» **Records provided**:
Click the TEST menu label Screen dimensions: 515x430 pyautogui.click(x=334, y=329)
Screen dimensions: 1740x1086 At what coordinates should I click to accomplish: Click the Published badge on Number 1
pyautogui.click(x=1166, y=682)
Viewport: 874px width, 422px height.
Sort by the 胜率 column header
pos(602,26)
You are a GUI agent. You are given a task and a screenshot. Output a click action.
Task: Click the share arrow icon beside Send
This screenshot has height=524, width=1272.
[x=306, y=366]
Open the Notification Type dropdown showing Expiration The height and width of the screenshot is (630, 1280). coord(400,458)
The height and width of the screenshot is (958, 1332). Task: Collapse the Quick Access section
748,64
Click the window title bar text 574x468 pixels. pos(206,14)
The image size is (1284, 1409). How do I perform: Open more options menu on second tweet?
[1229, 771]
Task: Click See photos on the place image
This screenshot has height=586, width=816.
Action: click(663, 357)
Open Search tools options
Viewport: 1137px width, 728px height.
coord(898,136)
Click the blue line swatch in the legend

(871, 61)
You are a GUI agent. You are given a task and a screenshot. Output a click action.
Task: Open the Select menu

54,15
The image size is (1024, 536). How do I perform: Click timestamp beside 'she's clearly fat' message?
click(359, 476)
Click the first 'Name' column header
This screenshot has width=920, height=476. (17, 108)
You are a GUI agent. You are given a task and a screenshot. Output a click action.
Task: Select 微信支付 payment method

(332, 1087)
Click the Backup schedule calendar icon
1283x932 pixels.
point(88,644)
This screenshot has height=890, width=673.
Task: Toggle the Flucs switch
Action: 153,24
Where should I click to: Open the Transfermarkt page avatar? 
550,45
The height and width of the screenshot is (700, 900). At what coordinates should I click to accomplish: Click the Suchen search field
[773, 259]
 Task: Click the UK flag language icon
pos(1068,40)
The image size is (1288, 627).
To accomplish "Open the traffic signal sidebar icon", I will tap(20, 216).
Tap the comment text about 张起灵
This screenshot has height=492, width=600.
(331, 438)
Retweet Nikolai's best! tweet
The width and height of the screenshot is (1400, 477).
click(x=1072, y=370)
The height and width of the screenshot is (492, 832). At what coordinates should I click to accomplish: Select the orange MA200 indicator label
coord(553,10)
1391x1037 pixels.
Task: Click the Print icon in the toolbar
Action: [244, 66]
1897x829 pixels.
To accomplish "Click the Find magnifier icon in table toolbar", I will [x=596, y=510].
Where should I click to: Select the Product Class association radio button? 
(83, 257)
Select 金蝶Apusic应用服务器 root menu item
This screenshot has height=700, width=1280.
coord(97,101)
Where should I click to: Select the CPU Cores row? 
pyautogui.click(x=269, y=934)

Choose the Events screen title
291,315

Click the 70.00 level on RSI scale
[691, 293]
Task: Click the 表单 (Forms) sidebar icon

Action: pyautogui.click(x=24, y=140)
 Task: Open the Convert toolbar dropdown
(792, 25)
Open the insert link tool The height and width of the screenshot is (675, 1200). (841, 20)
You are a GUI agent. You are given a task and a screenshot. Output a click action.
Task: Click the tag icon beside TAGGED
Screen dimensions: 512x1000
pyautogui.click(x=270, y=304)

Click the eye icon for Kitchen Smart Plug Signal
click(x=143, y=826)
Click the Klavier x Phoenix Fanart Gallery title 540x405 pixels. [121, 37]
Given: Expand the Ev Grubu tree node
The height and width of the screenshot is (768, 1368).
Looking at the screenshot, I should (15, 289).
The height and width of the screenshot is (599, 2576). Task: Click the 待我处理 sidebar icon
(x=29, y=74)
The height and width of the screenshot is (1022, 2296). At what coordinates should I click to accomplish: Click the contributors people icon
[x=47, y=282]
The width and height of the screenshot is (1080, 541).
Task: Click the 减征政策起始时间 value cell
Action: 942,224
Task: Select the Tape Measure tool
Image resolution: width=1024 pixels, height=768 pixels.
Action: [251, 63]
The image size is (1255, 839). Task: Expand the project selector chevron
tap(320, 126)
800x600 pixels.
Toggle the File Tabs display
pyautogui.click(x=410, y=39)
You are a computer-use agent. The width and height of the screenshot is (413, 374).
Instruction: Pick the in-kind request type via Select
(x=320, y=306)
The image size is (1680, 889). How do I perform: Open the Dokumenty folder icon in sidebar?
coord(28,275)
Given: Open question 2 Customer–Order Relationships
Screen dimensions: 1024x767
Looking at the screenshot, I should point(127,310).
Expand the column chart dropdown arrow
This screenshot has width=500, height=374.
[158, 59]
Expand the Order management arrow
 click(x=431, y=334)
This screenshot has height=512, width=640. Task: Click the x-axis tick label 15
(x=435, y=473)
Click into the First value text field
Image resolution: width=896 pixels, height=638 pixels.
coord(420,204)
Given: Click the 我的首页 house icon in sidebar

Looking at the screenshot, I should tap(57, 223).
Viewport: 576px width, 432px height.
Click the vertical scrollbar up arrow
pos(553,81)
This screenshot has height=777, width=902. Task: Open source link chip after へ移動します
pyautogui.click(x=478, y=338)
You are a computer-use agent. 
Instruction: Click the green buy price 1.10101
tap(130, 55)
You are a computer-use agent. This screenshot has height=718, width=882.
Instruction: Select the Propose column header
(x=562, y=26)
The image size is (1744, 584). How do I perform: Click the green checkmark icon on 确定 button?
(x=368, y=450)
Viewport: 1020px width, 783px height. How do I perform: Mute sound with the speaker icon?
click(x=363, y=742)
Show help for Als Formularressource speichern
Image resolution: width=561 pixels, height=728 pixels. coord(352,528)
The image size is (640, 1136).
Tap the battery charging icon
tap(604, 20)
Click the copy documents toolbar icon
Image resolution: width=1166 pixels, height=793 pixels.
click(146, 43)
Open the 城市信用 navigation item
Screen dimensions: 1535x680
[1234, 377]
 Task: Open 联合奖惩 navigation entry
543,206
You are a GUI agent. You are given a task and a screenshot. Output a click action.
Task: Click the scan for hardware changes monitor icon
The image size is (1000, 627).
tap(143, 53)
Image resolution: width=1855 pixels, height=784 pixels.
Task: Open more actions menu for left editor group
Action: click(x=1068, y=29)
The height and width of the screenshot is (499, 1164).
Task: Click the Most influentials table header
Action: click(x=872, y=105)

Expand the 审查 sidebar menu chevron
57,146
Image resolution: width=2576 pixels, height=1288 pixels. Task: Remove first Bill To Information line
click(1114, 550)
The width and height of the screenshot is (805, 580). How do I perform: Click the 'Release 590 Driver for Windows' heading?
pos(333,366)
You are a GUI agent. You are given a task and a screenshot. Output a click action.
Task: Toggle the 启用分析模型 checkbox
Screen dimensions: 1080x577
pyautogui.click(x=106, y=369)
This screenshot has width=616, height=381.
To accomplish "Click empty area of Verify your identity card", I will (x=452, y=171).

» **What is being asked**:
When a line of the records has the word "computer", pick it out and copy it.

» **Solution to this exercise**:
You are a computer-use agent. The width and height of the screenshot is (413, 374).
You are a computer-use agent. 
You are a computer-use agent. This screenshot has height=718, width=882.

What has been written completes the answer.